The Hadza do indeed cook. However, throwing an impala's head onto an open fire, and then peeling off the charred meat a few later, is about as different as could be from the near-religious devotion that the art of cooking evokes in some households. It has to start somewhere, and that burnt antelope head is nearer to tradition for mankind's stomach than a delicate soufflé threatening to tremble into humiliating collapse.

Briefly Discuss Food poisoning

Food poisoning has three sub-divisions. The food can be contaminated with poison; it can be poisonous food; it can have been contaminated by pathogenic bacteria. The first is customarily considered as wilful malevolence on someone's part. The second, with so much advisory folklore, is generally obviated these days. The third is almost always the fault of the staphylococci, the streptococci, and the salmonellae - plus the person who permitted them to grow, or who failed to kill them off.

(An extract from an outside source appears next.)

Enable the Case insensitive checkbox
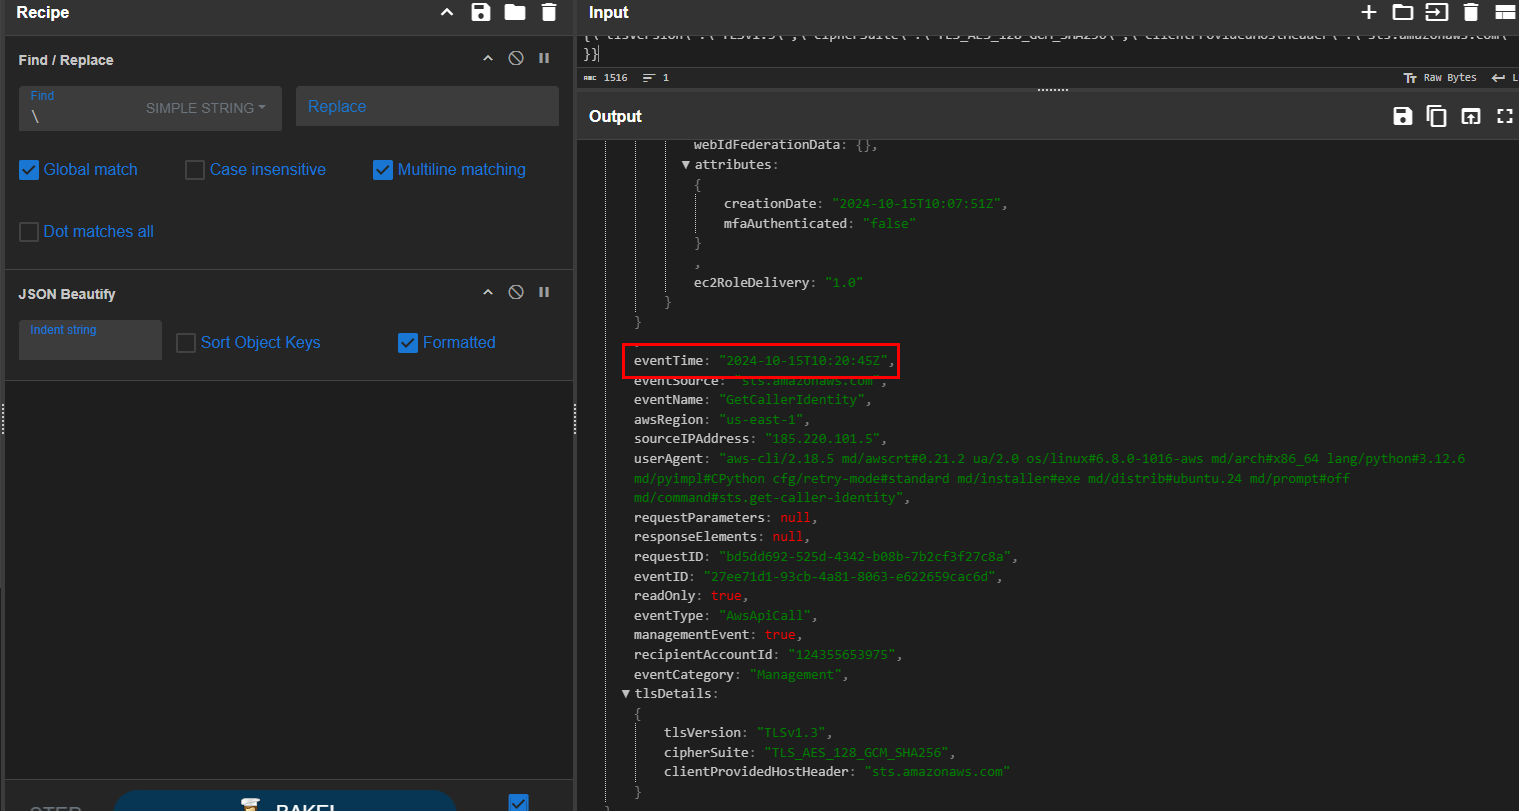1519x811 pixels. [195, 170]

Their presence is insidious. They do not change the taste or smell of food (although other non-pathogenic forms may have simultaneously caused detectable putrefaction). They can all give rise to equally direct, emphatic, and short-lived attacks of food poisoning. Mere decay, without a corresponding density of the three pathogenic forms, is generally harmless. Many foods are intolerable without some putrefaction; fruits have to ripen, and so do cheeses, so does game which is best eaten high, and - for Eskimos - so does fish. Many inland communities also prefer their fish with a tang to it, accustomed as they are to well-traveled cod and herring.

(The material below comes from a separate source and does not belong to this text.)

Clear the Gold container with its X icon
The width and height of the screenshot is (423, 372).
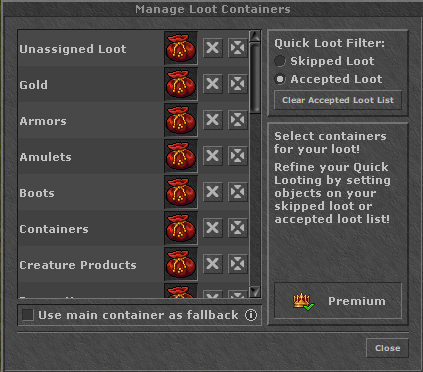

Clostridium botulinum is a big exception to all the rules. For one thing, it can often kill. Its virulent poison is always referred to in discussions of biological warfare (for instance, it has been stated that a one-inch cube of botulinus toxin would be sufficient to kill everybody in North America). Some 65% of botulism cases are fatal. Fortunately, the bacillus cannot (usually) multiply without liberating a noxious smell and, equally fortunately, fifteen minutes of boiling will destroy all the toxins and the bacteria. The spores are made of sterner stuff, but even they yield to steam under pressure. Commercially botulism has been defeated, with the last industrial contamination in both Britain and the United States occurring in the 1920s, but the home canning and preserving business can still lead, on occasion, to a modest, but fatal, proliferation of Clostridium botulinum.